Daqui a umas horas estaremos a carregar o avião à porta de minha casa. Pré-amplificadores, rack de in-ears, pendões, cadeiras, ferros, tapa-pedaleiras, malas cheias de cabos e microfones anichar-se-ão na parte de trás do monovolume que sairá rumo a Ílhavo. Desta vez de Lisboa só parto eu e os técnicos de som pois o senhor das luzes já está no Norte e vai lá ter. A distância é suficientemente grande para não nos podermos esquecer de nada e voltar a trás. Alguma cautela terá de compensar a ramela nos olhos causada pela hora de saída, 09h30.
Esperam-nos quase 250Km de viagem em duas auto-estradas e um auditório que não conheço. O auditório está esgotado, a corrida aos convites é grande e há muita expectativa no ar.
O regresso no Domingo foi atrasado por uma showcase na FNAC de Guimarães. Ainda bem, é uma cidade que aprecio, principalmente uma tasca perto da Pousada da Juventude que se nega a fechar às 2h e serve uns petiscos interessantes pela madrugada fora. Os locais são gente engraçada, estranha mas engraçada.
O único perigo que temo no regresso é ter de atravessar Lisboa pouco depois do Benfica ser campeão.

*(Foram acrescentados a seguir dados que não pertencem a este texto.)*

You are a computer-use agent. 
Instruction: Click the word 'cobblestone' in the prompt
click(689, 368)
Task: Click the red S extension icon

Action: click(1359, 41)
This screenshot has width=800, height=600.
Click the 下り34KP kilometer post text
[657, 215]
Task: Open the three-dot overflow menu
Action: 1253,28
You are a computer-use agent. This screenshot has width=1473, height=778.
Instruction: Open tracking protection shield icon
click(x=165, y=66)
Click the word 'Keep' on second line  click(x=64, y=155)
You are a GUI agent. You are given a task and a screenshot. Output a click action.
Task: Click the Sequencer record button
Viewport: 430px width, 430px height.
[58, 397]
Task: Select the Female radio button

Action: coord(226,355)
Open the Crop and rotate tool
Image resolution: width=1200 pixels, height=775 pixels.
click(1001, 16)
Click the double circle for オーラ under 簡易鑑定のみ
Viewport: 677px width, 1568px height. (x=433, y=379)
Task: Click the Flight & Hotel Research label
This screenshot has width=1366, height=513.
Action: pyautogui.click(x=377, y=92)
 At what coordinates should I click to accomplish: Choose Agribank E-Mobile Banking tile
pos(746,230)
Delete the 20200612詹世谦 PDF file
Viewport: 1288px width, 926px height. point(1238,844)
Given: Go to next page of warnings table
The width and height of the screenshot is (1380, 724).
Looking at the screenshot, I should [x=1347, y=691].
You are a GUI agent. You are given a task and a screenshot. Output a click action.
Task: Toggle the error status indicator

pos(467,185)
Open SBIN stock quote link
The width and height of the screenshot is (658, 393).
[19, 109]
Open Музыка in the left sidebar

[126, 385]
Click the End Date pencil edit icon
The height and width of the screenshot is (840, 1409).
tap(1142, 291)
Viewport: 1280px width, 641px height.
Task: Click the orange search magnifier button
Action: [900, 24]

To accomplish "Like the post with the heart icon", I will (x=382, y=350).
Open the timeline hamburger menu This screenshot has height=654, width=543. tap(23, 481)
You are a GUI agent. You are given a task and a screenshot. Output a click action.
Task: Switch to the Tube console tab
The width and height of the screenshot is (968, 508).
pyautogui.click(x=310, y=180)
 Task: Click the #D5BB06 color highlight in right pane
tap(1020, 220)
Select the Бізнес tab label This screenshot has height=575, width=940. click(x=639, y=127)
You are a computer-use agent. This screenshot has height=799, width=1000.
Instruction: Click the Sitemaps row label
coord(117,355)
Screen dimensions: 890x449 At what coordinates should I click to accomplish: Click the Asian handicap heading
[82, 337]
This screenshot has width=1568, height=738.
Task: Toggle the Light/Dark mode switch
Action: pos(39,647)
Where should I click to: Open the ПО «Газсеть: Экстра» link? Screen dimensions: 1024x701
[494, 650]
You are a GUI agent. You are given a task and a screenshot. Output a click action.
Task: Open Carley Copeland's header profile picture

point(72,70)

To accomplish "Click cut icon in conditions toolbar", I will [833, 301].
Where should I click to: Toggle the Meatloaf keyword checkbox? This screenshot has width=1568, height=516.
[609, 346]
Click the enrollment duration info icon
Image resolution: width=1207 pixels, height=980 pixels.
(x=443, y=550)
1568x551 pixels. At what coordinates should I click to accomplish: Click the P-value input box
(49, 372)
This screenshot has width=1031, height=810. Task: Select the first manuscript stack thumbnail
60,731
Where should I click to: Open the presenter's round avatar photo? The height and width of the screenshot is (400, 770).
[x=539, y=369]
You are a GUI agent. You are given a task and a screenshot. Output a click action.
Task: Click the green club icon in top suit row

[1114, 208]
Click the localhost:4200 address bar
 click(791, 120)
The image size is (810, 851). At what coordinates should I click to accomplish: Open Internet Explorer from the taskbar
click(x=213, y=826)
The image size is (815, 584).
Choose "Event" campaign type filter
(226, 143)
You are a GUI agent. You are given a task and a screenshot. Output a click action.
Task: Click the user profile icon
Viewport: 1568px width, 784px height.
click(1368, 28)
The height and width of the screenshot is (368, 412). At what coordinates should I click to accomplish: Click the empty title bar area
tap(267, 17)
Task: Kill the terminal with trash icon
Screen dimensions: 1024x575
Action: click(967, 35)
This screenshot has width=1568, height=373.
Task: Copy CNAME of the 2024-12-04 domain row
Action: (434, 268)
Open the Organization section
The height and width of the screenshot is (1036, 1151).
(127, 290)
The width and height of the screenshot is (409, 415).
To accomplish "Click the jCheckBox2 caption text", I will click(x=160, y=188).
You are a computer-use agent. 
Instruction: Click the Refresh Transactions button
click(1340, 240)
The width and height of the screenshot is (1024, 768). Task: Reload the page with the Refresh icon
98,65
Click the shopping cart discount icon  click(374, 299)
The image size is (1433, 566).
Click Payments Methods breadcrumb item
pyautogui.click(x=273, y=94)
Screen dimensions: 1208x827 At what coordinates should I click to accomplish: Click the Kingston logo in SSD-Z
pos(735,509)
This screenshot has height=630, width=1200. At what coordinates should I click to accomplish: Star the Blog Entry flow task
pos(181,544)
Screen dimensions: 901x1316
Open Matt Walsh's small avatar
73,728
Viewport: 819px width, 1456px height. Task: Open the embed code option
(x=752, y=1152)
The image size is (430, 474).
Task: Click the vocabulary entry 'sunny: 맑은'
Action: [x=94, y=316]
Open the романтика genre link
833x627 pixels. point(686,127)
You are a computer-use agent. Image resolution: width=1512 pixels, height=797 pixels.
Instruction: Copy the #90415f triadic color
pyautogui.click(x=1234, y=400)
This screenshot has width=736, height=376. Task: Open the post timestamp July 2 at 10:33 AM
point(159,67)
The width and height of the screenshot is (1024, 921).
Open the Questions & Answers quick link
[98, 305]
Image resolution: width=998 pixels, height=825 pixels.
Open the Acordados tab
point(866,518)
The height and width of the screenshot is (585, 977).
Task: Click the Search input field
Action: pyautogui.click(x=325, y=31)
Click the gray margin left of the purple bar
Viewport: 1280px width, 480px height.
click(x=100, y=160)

Quem diria que eu alguma vez escreveria sobre futebol...

quinta-feira, 6 de maio de 2010

Nem sempre se começa no princípio.

A ideia de começar este diário já tinha surgido mas não se concretizou pela mesma razão que leva a tantas ideias não deixarem de ser ideias: predisposição.

Fez há pouco um ano que trabalho com este grupo de pessoas. Foi um ano cheio de coisas boas, com novos amigos e a oportunidade de colaborar com gente de quem me orgulho, o que é sempre um prazer. No entanto um novo ciclo começou, novo álbum, nova digressão, muita coisa nova a surgir.

Como diz o título, o próximo não é o primeiro concerto deste novo disco, é antes o terceiro. Os dois concertos recentes que refiro foram ambos "especiais", tanto pela ocasião como pelos locais onde tiveram lugar. Talvez por isso souberam a ensaios com público, testes reais mas ainda não a coisa definitiva como, imagino eu, será o próximo.

Neste momento estão cerca de 30 concertos marcados, em Portugal e no estrangeiro, mas muitos mais estão por agendar. A preparação de cada concerto passa por dividir o tempo entre e-mails e telefonemas para resolver questões que vão surgindo, improvisando aqui e ali, decidindo, planeando ao detalhe cada acção futura que envolve cada concerto.

Novos elementos cénicos foram acrescentados, nova logística aplicada, novas realidades se aproximam. Novas músicas e novas letras inspiram toda a equipa para este nova fase.

Porquê um blog? Porque não apenas umas notas num bloco ou uns caracteres num qualquer editor de texto? E porque não?